MP forEjura Sekyedumasi
- In office 7 January 2001 – 6 January 2005
- President: John Agyekum Kufour

Personal details
- Born: Ejura Sekyedumasi, Ashanti Region
- Party: National Democratic Congress
- Occupation: Politician

= Sampson Atakora =

Ghanaian politician

Sampson Atakora is a Ghanaian Politician and a member of the Third Parliament of the Fourth Republic representing the Ejura Sekyedumasi in the Ashanti Region of Ghana.

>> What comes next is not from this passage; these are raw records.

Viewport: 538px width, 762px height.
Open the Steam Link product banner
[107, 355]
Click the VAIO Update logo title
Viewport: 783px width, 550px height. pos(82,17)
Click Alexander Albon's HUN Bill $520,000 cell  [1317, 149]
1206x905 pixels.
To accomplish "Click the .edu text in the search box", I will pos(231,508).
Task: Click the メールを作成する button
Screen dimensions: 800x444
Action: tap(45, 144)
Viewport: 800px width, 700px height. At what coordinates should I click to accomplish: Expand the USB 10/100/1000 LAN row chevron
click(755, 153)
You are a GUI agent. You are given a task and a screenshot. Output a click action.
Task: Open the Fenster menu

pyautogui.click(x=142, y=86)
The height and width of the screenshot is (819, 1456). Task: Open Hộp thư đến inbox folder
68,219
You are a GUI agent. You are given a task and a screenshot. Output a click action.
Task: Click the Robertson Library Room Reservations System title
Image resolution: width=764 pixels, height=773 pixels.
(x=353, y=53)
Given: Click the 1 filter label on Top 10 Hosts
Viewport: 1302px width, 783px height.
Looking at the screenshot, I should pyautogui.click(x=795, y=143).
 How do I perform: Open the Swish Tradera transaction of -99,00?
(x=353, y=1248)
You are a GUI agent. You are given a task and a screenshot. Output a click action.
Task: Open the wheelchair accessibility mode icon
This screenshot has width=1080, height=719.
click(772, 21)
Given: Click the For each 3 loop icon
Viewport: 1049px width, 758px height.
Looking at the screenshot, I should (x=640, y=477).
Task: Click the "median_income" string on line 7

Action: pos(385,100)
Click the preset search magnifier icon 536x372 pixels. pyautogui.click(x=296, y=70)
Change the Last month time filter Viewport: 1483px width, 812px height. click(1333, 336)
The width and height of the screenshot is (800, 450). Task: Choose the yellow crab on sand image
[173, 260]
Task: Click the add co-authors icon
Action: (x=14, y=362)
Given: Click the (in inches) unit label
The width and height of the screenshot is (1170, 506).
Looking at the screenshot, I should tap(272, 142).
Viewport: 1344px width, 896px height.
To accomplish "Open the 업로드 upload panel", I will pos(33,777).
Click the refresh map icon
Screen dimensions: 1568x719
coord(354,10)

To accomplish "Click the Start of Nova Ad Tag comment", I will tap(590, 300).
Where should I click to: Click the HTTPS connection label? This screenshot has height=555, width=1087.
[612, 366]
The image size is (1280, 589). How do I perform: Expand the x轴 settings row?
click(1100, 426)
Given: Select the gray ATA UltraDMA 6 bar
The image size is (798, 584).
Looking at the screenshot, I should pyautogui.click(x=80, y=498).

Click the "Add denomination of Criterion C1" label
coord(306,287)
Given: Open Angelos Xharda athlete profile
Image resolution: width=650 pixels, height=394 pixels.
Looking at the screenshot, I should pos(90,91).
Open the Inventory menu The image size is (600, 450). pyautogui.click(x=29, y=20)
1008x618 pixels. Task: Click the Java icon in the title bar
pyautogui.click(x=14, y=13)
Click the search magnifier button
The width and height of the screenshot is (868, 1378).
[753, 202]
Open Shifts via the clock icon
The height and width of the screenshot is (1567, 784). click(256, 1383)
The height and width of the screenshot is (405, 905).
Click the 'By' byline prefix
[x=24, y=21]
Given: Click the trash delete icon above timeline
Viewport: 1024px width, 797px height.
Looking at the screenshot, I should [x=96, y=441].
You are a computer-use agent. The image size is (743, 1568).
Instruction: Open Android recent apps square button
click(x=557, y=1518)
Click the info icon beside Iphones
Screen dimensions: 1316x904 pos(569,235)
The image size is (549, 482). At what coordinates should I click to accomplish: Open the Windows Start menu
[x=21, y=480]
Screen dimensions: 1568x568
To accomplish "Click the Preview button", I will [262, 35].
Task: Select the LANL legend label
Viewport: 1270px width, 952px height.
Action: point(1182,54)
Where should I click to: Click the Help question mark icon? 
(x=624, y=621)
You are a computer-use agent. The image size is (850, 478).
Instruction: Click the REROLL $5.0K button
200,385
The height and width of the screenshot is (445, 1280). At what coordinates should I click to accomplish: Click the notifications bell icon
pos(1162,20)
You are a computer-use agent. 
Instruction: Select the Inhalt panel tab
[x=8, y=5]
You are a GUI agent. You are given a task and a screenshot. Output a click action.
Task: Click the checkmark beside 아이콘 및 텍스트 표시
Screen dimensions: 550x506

== Early life and education ==
Atakora was born at Ejura Sekyedumasi, a town in the Ashanti Region of Ghana.

== Politics ==
Atakora was first elected into parliament on the Ticket of the National Democratic Congress during the 2000 Ghanaian General Elections. He polled 10,787 votes out of the 25,679 valid votes cast representing 42.00% He was defeated by Alhaji Issifu Pangabu Mohammed in the 2004 party's primary elections.

== Career ==
Atakora is an Engineer at the Community Water and Sanitation Agency. He also is a former member of Parliament for the Ejura Sekyedumasi Constituency in the Ashanti Region of Ghana.

== Arrest ==
On October 19, 2004, he was arrested for visa fraud. It was alleged that he tried to use fake birth certificates to acquire America visa for his two children.